WHAT TO PRODUCE: Reproduce the material below word for word, keeping every line as it stands.

# Start of MATERIAL TO PROCESS

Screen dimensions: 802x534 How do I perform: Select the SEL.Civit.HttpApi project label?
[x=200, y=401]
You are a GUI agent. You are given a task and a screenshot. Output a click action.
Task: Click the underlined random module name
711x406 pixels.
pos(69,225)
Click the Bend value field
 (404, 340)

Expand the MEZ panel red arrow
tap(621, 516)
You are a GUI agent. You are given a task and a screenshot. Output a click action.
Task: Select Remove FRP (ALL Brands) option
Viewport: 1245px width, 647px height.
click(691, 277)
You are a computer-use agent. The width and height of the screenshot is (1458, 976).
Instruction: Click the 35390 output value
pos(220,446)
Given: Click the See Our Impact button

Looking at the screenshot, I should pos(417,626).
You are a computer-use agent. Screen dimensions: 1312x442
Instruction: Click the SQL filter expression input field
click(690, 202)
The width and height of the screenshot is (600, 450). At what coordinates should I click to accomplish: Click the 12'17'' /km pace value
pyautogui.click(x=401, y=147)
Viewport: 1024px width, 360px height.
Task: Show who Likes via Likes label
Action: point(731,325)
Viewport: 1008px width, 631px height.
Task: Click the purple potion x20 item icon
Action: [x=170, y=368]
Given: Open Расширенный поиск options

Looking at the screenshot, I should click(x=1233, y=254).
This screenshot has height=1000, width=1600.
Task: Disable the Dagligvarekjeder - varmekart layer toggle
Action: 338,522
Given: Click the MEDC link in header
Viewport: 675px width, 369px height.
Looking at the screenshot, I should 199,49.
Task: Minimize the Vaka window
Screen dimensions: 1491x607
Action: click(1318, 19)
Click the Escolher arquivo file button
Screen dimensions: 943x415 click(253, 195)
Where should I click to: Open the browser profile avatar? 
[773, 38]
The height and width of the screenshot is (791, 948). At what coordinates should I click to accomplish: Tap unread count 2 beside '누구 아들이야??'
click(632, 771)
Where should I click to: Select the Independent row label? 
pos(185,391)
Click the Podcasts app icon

# End of MATERIAL TO PROCESS

EXERCISE RESULT:
Screen dimensions: 802x534 How do I perform: Select the SEL.Civit.HttpApi project label?
[x=200, y=401]
You are a GUI agent. You are given a task and a screenshot. Output a click action.
Task: Click the underlined random module name
711x406 pixels.
pos(69,225)
Click the Bend value field
 (404, 340)

Expand the MEZ panel red arrow
tap(621, 516)
You are a GUI agent. You are given a task and a screenshot. Output a click action.
Task: Select Remove FRP (ALL Brands) option
Viewport: 1245px width, 647px height.
click(691, 277)
You are a computer-use agent. The width and height of the screenshot is (1458, 976).
Instruction: Click the 35390 output value
pos(220,446)
Given: Click the See Our Impact button

Looking at the screenshot, I should pos(417,626).
You are a computer-use agent. Screen dimensions: 1312x442
Instruction: Click the SQL filter expression input field
click(690, 202)
The width and height of the screenshot is (600, 450). At what coordinates should I click to accomplish: Click the 12'17'' /km pace value
pyautogui.click(x=401, y=147)
Viewport: 1024px width, 360px height.
Task: Show who Likes via Likes label
Action: point(731,325)
Viewport: 1008px width, 631px height.
Task: Click the purple potion x20 item icon
Action: [x=170, y=368]
Given: Open Расширенный поиск options

Looking at the screenshot, I should click(x=1233, y=254).
This screenshot has height=1000, width=1600.
Task: Disable the Dagligvarekjeder - varmekart layer toggle
Action: 338,522
Given: Click the MEDC link in header
Viewport: 675px width, 369px height.
Looking at the screenshot, I should 199,49.
Task: Minimize the Vaka window
Screen dimensions: 1491x607
Action: click(1318, 19)
Click the Escolher arquivo file button
Screen dimensions: 943x415 click(253, 195)
Where should I click to: Open the browser profile avatar? 
[773, 38]
The height and width of the screenshot is (791, 948). At what coordinates should I click to accomplish: Tap unread count 2 beside '누구 아들이야??'
click(632, 771)
Where should I click to: Select the Independent row label? 
pos(185,391)
Click the Podcasts app icon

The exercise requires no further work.